Volunteering can be very inefficient. The resources spent on this trip could be used to help many more people.
A recent piece on Medium edifies my sentiments.
In high school, I travelled to Tanzania as part of a school trip. There were 14 white girls, 1 black girl who, to her frustration, was called white by almost everyone we met in Tanzania, and a few teachers/chaperones. $3000 bought us a week at an orphanage, a half built library, and a few pickup soccer games, followed by a week long safari.

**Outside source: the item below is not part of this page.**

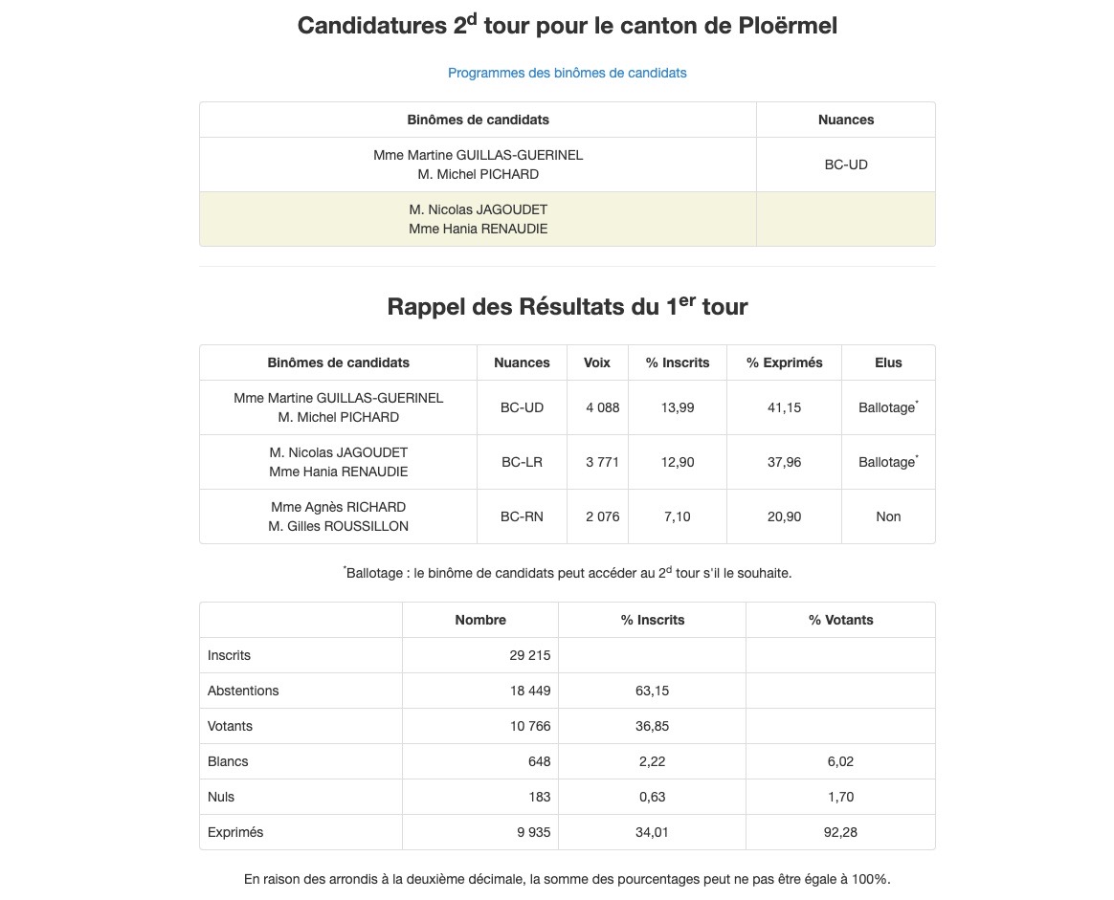Select the BC-RN nuance cell
1114x900 pixels.
pyautogui.click(x=522, y=516)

Our mission while at the orphanage was to build a library. Turns out that we, a group of highly educated private boarding school students were so bad at the most basic construction work that each night the men had to take down the structurally unsound bricks we had laid and rebuild the structure so that, when we woke up in the morning, we would be unaware of our failure. It is likely that this was a daily ritual. Us mixing cement and laying bricks for 6+ hours, them undoing our work after the sun set, re-laying the bricks, and then acting as if nothing had happened so that the cycle could continue.
Basically, we failed at the sole purpose of our being there. It would have been more cost effective, stimulative of the local economy, and efficient for the orphanage to take our money and hire locals to do the work, but there we were trying to build straight walls without a level.
The Onion parodied this dynamic, with the awesome headline, “6-Day Visit To Rural African Village Completely Changes Woman’s Facebook Profile Picture.”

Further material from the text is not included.